*EXTRACTED DATA*.
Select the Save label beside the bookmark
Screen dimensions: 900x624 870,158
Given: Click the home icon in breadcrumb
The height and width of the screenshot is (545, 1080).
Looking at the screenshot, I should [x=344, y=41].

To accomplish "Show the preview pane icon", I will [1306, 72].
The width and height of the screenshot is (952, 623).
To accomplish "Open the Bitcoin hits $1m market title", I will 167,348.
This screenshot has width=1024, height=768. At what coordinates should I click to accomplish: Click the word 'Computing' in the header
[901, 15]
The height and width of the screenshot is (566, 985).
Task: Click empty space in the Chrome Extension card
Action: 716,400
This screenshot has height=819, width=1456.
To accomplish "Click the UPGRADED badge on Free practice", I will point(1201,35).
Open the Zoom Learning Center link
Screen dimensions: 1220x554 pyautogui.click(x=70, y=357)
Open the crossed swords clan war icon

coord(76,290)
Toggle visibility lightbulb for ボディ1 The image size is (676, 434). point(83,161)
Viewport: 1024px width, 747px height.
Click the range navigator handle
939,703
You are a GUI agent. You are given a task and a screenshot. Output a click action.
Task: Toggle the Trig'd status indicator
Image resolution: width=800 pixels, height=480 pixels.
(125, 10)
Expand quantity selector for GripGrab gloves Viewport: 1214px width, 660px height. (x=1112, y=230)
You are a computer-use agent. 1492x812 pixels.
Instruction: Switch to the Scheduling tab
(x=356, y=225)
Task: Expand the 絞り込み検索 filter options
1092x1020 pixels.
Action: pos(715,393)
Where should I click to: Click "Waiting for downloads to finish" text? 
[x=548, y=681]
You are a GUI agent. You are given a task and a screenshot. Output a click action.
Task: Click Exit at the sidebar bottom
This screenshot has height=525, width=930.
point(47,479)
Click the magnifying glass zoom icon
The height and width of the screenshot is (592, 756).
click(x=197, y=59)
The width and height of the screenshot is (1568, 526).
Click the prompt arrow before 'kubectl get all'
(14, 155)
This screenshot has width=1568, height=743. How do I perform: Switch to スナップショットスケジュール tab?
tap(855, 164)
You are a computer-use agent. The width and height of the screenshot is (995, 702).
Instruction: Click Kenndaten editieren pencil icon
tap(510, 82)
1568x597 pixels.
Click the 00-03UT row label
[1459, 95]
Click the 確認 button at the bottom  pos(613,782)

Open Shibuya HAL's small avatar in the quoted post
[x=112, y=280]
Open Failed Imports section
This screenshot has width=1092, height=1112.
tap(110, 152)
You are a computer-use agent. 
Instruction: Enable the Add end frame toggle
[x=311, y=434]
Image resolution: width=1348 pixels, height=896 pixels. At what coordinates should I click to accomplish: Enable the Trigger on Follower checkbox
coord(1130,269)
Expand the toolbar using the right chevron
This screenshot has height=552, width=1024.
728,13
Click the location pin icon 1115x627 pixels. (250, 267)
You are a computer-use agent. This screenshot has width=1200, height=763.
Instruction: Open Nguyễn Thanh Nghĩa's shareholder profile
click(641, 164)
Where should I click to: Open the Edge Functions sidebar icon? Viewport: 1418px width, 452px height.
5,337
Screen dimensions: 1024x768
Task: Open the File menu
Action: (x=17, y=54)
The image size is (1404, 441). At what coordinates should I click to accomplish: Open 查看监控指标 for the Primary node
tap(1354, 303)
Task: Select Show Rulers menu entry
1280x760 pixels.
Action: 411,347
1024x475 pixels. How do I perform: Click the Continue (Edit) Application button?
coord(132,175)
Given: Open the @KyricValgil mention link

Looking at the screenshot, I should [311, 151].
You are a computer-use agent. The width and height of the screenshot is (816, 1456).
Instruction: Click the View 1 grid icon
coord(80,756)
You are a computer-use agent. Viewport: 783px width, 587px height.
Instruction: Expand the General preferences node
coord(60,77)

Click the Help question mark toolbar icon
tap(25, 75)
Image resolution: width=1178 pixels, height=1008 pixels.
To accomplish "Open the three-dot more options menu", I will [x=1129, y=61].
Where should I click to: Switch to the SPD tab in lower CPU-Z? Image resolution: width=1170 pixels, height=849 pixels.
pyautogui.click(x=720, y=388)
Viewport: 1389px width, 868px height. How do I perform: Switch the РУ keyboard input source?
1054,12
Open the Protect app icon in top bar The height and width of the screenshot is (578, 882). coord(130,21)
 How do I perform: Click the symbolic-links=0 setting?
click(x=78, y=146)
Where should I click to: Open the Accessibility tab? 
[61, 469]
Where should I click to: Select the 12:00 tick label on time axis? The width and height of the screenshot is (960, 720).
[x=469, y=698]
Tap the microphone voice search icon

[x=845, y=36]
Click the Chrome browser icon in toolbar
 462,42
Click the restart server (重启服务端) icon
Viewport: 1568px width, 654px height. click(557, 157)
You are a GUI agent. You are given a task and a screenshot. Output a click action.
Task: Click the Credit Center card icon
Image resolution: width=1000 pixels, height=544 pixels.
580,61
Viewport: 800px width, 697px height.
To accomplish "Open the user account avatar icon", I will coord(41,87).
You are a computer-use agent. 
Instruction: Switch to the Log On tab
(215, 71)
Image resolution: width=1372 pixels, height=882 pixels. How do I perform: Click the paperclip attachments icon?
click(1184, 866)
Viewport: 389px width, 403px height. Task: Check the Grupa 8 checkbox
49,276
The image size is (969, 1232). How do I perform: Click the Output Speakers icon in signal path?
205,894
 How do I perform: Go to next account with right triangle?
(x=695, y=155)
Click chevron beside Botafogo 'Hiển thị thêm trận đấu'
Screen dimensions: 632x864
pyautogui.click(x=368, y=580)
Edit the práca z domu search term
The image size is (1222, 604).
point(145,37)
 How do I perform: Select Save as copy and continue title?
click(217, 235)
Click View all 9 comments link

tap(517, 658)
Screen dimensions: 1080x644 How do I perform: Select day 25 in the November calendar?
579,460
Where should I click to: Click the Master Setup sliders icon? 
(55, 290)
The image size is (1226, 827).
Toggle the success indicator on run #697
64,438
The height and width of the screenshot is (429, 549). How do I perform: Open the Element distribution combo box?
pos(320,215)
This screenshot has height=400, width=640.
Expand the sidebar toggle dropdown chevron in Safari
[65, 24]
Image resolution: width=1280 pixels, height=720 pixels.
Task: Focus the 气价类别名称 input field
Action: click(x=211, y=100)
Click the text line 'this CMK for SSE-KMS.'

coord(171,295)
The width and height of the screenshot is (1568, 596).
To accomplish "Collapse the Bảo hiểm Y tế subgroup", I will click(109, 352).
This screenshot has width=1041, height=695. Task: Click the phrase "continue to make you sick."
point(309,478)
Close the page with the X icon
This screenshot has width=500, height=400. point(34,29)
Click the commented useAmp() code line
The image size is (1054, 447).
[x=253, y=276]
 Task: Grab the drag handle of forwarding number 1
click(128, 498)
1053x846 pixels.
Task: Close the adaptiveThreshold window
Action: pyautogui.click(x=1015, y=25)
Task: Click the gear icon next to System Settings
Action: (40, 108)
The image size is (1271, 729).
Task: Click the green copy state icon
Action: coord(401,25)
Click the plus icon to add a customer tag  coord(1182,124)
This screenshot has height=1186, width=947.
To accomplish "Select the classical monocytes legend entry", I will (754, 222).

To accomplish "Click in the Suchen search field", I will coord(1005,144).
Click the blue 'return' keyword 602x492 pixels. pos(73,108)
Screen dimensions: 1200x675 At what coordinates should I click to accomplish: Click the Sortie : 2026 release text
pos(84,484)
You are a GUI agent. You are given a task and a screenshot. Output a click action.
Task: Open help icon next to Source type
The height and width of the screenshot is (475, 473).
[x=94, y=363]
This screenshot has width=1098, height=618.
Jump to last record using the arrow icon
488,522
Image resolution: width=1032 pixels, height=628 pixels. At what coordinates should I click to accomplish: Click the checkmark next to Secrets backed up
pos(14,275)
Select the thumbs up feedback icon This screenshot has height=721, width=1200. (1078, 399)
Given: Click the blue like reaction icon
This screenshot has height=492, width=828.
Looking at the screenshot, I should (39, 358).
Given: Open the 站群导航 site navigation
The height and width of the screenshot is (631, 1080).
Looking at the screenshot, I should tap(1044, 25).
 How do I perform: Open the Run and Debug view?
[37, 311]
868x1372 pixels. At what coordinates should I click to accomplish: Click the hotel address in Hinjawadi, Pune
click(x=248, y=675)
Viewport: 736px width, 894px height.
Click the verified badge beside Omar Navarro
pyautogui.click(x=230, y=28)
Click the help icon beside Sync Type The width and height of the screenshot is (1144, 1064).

*TASK DESCRIPTION*. Working from the data above, extract solely the lines from the one containing "Toggle the success indicator on run #697" through the one containing "Click the blue 'return'", exactly as they appear, both included.

*SOLVED PROBLEM*.
Toggle the success indicator on run #697
64,438
The height and width of the screenshot is (429, 549). How do I perform: Open the Element distribution combo box?
pos(320,215)
This screenshot has height=400, width=640.
Expand the sidebar toggle dropdown chevron in Safari
[65, 24]
Image resolution: width=1280 pixels, height=720 pixels.
Task: Focus the 气价类别名称 input field
Action: click(x=211, y=100)
Click the text line 'this CMK for SSE-KMS.'

coord(171,295)
The width and height of the screenshot is (1568, 596).
To accomplish "Collapse the Bảo hiểm Y tế subgroup", I will click(109, 352).
This screenshot has width=1041, height=695. Task: Click the phrase "continue to make you sick."
point(309,478)
Close the page with the X icon
This screenshot has width=500, height=400. point(34,29)
Click the commented useAmp() code line
The image size is (1054, 447).
[x=253, y=276]
 Task: Grab the drag handle of forwarding number 1
click(128, 498)
1053x846 pixels.
Task: Close the adaptiveThreshold window
Action: pyautogui.click(x=1015, y=25)
Task: Click the gear icon next to System Settings
Action: (40, 108)
The image size is (1271, 729).
Task: Click the green copy state icon
Action: coord(401,25)
Click the plus icon to add a customer tag  coord(1182,124)
This screenshot has height=1186, width=947.
To accomplish "Select the classical monocytes legend entry", I will (754, 222).

To accomplish "Click in the Suchen search field", I will coord(1005,144).
Click the blue 'return' keyword 602x492 pixels. pos(73,108)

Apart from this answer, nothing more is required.